• [What to work on]: Write the next part of the article on the film “Kalak,” starting after its final paragraph.
══ Passage shown
Eklöf, who previously co-wrote Ali Abbasi’s “Border,” based the story on an autobiographical novel by Kim Leine, with both of them writing alongside Sissel Dalsgaard Thomsen.
Produced by Maria Møller Kjeldgaard (Manna Film), “Kalak’s” production partners take in Mer Film (Norway), Momento Film and Film i Väst (Sweden), MADE (Finland), Dutch outfit Lemming Film and Polarama Greenland. Totem Films handles sales.
In the film, Jan (Emil Johnsen) is working as a nurse in Greenland. He wants to be accepted and become a “Kalak,” a true – or “dirty” – Greenlander. But he also needs to acknowledge a painful secret he has been hiding for years.
“Personally, I am not that drawn to fictional stories. There is enough weird stuff happening so that we don’t have to make things up, at least when it comes to art. Entertainment is a different story,” she adds.
“What drew me to Jan is his curiosity and joy, and his complete lack of borders. He is trying to understand Greenlandic culture, he wants to jump straight in. I just love it when people aren’t afraid.”
Despite having a family, Jan enters into sexual relationships with local women, at the same time awakening a memory he tried to keep dormant. He was sexually abused by his own father.
“When you don’t address these issues, it gets worse. That’s what happened in real life as well,” notes Eklöf.
“Those who have experienced sexual trauma often use sexuality as a tool of communication. It’s a way to get to know people, to get under their skin. He immediately falls in love with these women, he wants to be saved and to belong. If you have a broken connection with someone as close as your father, you are looking for someone to pull you out of that hole.”
But in “Kalak,” an intimate story becomes political.
“The metaphor is clear: He was raped the same way this culture raped all of Greenland. Until the 1970s, people were forcefully evicted from their villages and put in horrible concrete buildings, just because Danes assumed it would be better for them. They were infantilized, just like Jan’s father used to infantilize him.”
════
══ Information supplied
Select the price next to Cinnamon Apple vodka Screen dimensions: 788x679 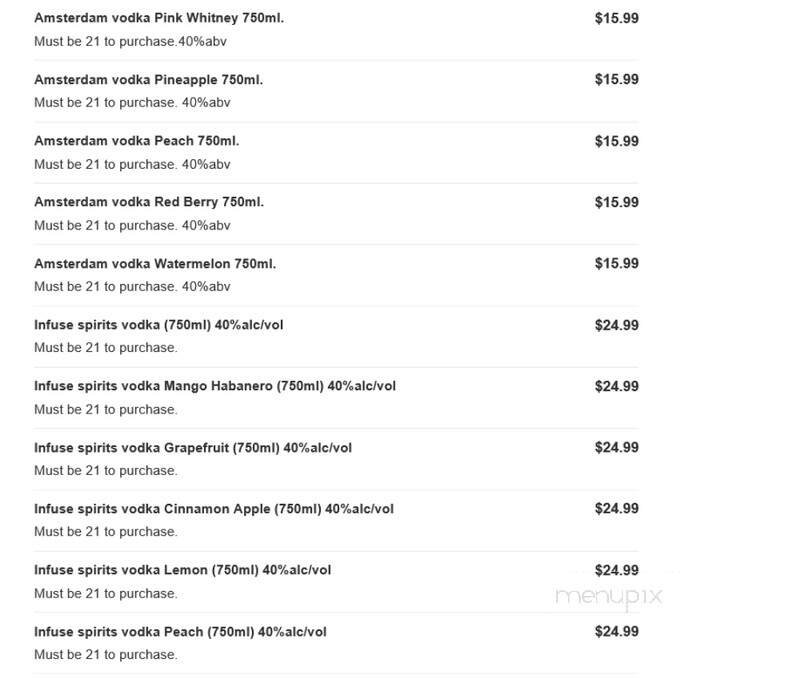pyautogui.click(x=616, y=509)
════
• [Response]:
While his desire to blend in with the community he doesn’t belong to could raise eyebrows these days, for Eklöf, it’s a complex issue.
“The story is set around 2000, so today’s self-consciousness just isn’t present. But in Greenland, many people have Danish ancestry. Maybe he could have earned the right to call himself a ‘Kalak,’ but he is too enveloped in his own shit,” she says.
“I guess I wanted to defend that naivety a little bit. It’s potentially provocative for me to even be making a film in Greenland. But I did want to defend the fact that you can become a part of something – provided you do the work. But how and when? That’s a complicated question.”
Staying “humble” was crucial, she confesses.
“It had to feel real, even though I am not a Greenlander and never lived there outside of this context. Also, it’s not your usual story about ‘poor’ Greenlanders and their white savior. He is the most fucked up of all of them.”
And yet he still manages to surprise.
“I enjoy setting up dramatic situations where you expect something to happen and it never does. Like hanging up that [Chekhov’s] gun on the wall and never using it. In life, so often there is no resolution, especially when parents are involved. It’s part of my personal quest to have truth in filmmaking.”